Bitcoin Slides Below $70,000 as Selling Pressure Wipes Out Gains Since 2021 Peak

Bitcoin Slides Below $70,000 as Selling Pressure Wipes Out Gains Since 2021 Peak

Bitcoin has fallen back toward the $69,000 level, erasing all gains made since its previous all-time high in late 2021, as mounting selling pressure grips both spot and derivatives markets.

Bitcoin (BTC) USD Price

The world’s largest cryptocurrency dropped as low as $69,040 on Thursday, its weakest price since October 2024, according to market data. At the time of writing, bitcoin was down more than 8% on the day, roughly 30% over the past year, and about 45% below its most recent peak set in October.

Bears tighten their grip

The move below $70,000 marks a notable shift in market structure. Onchain data suggests the downturn is being driven by forced selling, thin spot demand, and a cooling of institutional interest.

Analysts at Glassnode say the market has entered a clearly defensive phase, with realized losses rising as more investors exit positions at a loss. Spot trading volumes remain subdued, pointing to what the firm describes as a demand gap where selling pressure is not being met by consistent buying.

Bitcoin has also slipped below its “True Market Mean,” an onchain metric that reflects the average cost basis of actively circulating coins. Glassnode notes that losing this level reinforces a broader breakdown that has been forming since late 2025, echoing the early stages of previous bear market transitions.

Bitcoin "True Market Mean" risk indicator. Source: Glassnode

That said, data shows early signs of accumulation between $70,000 and $80,000, with a dense cluster of buying interest around $66,900 to $70,600. This zone could provide short-term support. Still, analysts caution that realized losses averaging more than $1.2 billion per day indicate fear-driven selling remains a dominant force.

Leverage unwind accelerates losses

Derivatives markets have intensified the downturn. Bitcoin futures recorded their largest wave of long liquidations during this drawdown as prices slid into the low $70,000 range, wiping out leveraged positions that had rebuilt despite weak spot demand.

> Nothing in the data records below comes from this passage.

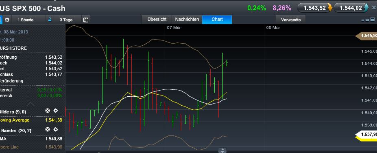Click the chart's bottom resize handle

222,151
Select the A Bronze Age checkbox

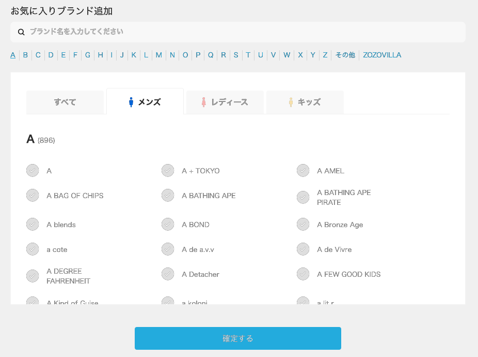click(303, 225)
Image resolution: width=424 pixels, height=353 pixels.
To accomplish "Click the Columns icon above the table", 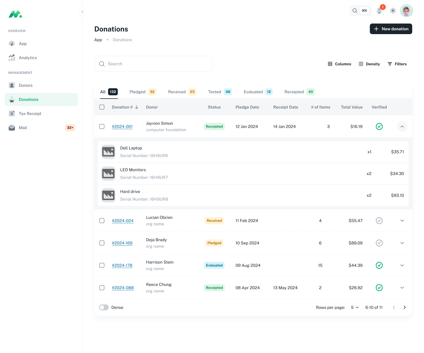I will 330,64.
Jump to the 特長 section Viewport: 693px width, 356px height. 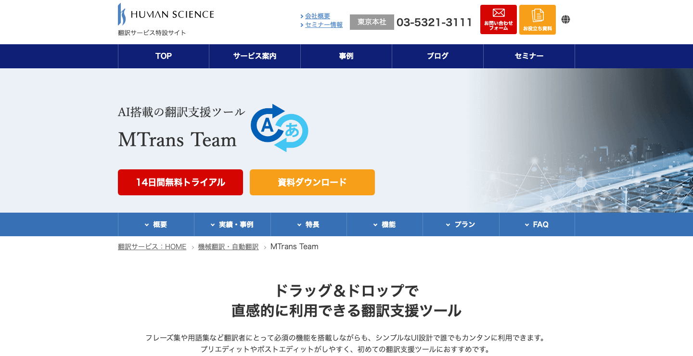(x=308, y=225)
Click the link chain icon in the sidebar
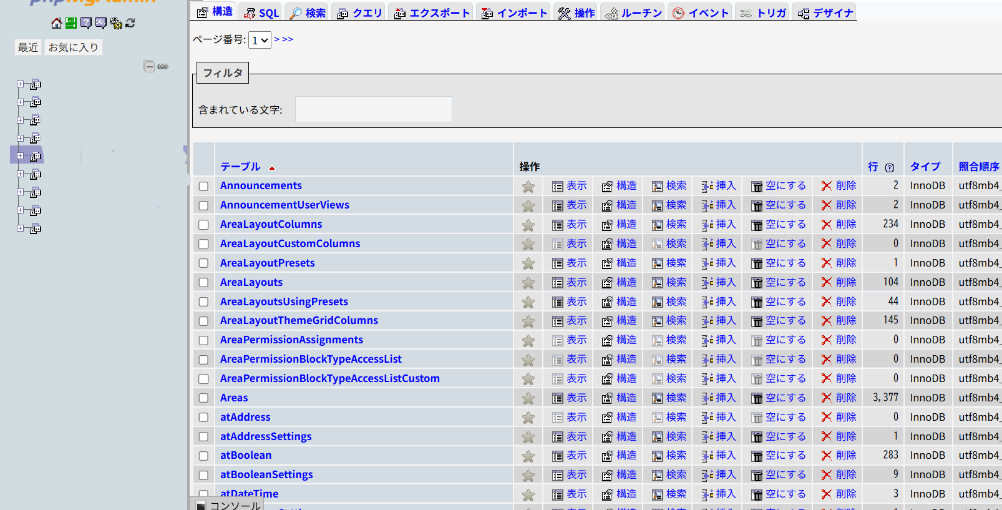This screenshot has height=510, width=1002. [x=163, y=66]
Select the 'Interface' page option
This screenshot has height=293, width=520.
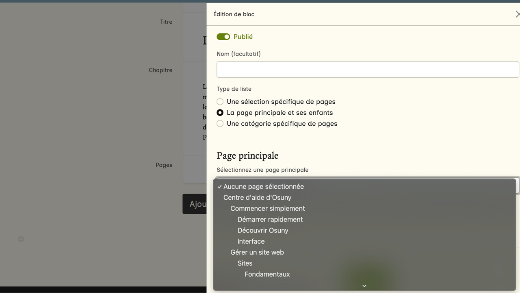(251, 241)
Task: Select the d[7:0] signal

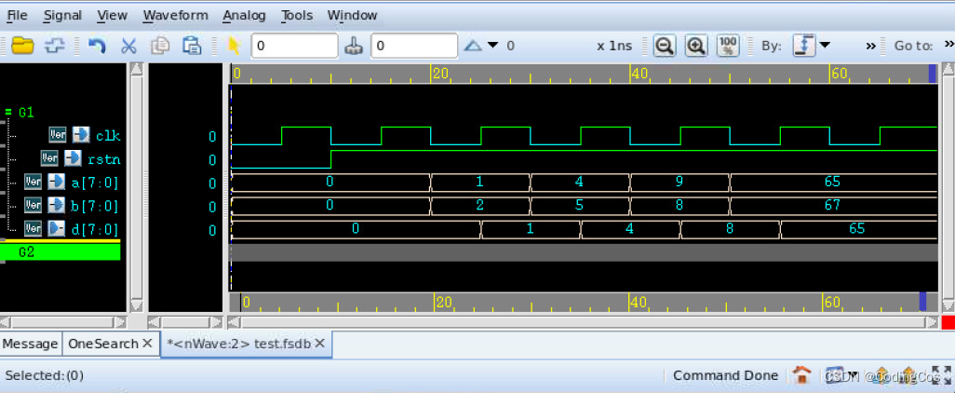Action: pos(95,228)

More than $1 billion in crypto liquidations were reported over the past 24 hours, mostly from long positions, according to CoinGlass. Because exchanges report deleveraging data in stages, actual losses may be significantly higher.

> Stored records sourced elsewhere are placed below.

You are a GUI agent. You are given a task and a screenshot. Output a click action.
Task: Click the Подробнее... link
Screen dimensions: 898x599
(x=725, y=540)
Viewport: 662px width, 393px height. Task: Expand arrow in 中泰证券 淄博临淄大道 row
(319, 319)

Options markets are also signaling caution. Short-dated implied volatility has climbed, and downside protection has become more expensive as traders brace for further declines.

Number of Liquidations. Source: CoinGlass

Institutional demand cools

Support from large investors has weakened as well. Net flows across spot bitcoin ETFs, corporate treasuries, and government-linked holdings have turned negative, removing a key pillar that previously helped stabilize prices.

U.S. spot bitcoin ETFs saw a second straight day of outflows earlier this week, totaling $545 million, according to available data. The pullback has put pressure on high-profile bitcoin treasury strategies. Strategy, led by Michael Saylor, holds more than 713,000 BTC at an average price just above $76,000, leaving its holdings underwater at current levels. ETF investors, whose average cost basis is also higher than today’s prices, are facing similar paper losses.

Stacked Market Caps of Bitcoin Treasury Companies

Market analysts suggest the downturn is less about shifting narratives and more about balance-sheet stress. Kyle Rodda, senior market analyst at Capital.com, said bitcoin’s decline reflects broader deleveraging across global risk assets, with volatility spreading across equities, commodities, and crypto.

Others view the move as part of a longer adjustment. Nic Puckrin, co-founder of Coin Bureau, described the phase as a transition from distribution to reset, noting that such periods historically take months, not weeks, to play out.

A cautious road ahead

Glassnode emphasizes that the key factor to watch is spot demand. Without a sustained return of new buyers, bitcoin remains vulnerable to further downside and uneven rebounds.

For now, analysts warn that any short-term rallies are likely corrective rather than signaling a lasting trend reversal. A more durable recovery, they say, will depend on time, steady absorption of supply, and renewed confidence from spot market participants.